Il est prévu que le PADD sera présenté à la population en février 2005, ce qui nous paraît un délai raisonnable de réflexion. L’enquête publique sur le PLU devrait se dérouler en mars 2006, celui-ci étant exécutoire en juin.

Conclusion : penser à la qualité de vie

Le PLU devant respecter les dispositions du SCOT, on pourra s’étonner que ces deux documents soient élaborés conjointement et non consécutivement. Il est vrai que la loi n’oblige pas à cela et qu’il était urgent de faire cette révision du POS en PLU, car la Ville n’arrivait plus à contrôler la situation face aux promoteurs s’appuyant sur un POS « aux mailles trop larges ». Un exemple nous a été donné, celui d’un promoteur qui projette de construire 8 logements dans la partie de Brétigny située de l’autre côté de la Francilienne (vers Courtepaille) et le POS, qui a force de loi, permet difficilement de s’y opposer.

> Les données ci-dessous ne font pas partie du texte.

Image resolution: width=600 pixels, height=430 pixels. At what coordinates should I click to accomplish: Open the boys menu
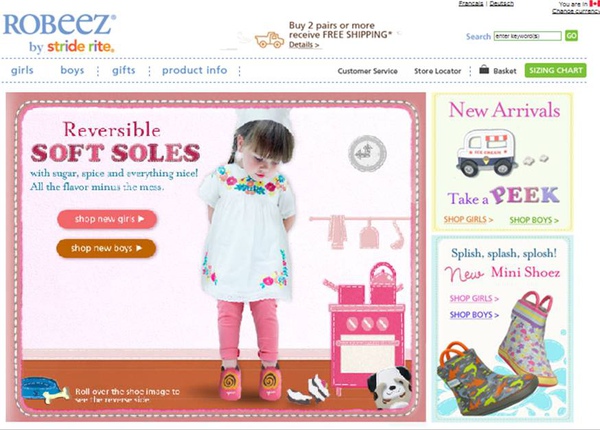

Cette élaboration conjointe du SCOT et du PLU obligera sans aucun doute à beaucoup d’allers et retours, mais si c’est pour la bonne cause, pourquoi pas ?

Une dernière remarque : la loi Urbanisme et Habitat, du 2 juillet 2003, a quelque peu modifié des dispositions de la loi SRU jugées trop rigides par certains élus. Ainsi, le dispositif adopté par cette loi prévoit de faciliter l’ouverture à l’urbanisation et, comme cela ne suffit pas, la loi prévoit que le préfet pourra accorder des dérogations, donc encore une fois et plus que jamais : vigilance !

Nous comptons sur nos élus pour, dans les PADD, le SCOT et le PLU, limiter la folie bétonnière et routière de ces dernières décennies et penser un peu plus à la qualité de vie de nos successeurs en pensant davantage espaces verts, zones naturelles protégées, circulations douces, transports en commun...

En tout cas, ils peuvent compter sur nous pour les y aider.